**Dataset**
..............................
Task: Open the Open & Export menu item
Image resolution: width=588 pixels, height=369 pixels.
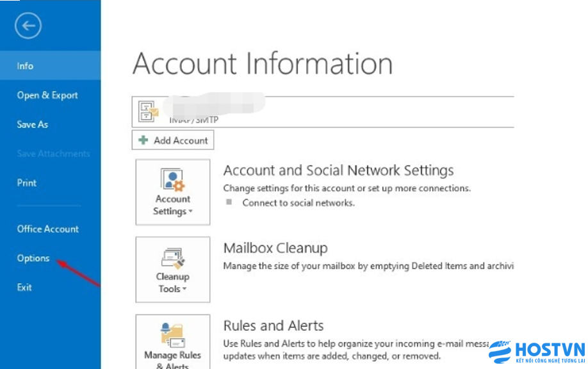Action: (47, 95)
..............................
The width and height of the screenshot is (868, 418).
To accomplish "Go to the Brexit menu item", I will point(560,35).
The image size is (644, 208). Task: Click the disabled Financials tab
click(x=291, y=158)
..............................
Your answer must consist of every line from the listing that holds the string "item".

**Exercise output**
Task: Open the Open & Export menu item
To accomplish "Go to the Brexit menu item", I will point(560,35).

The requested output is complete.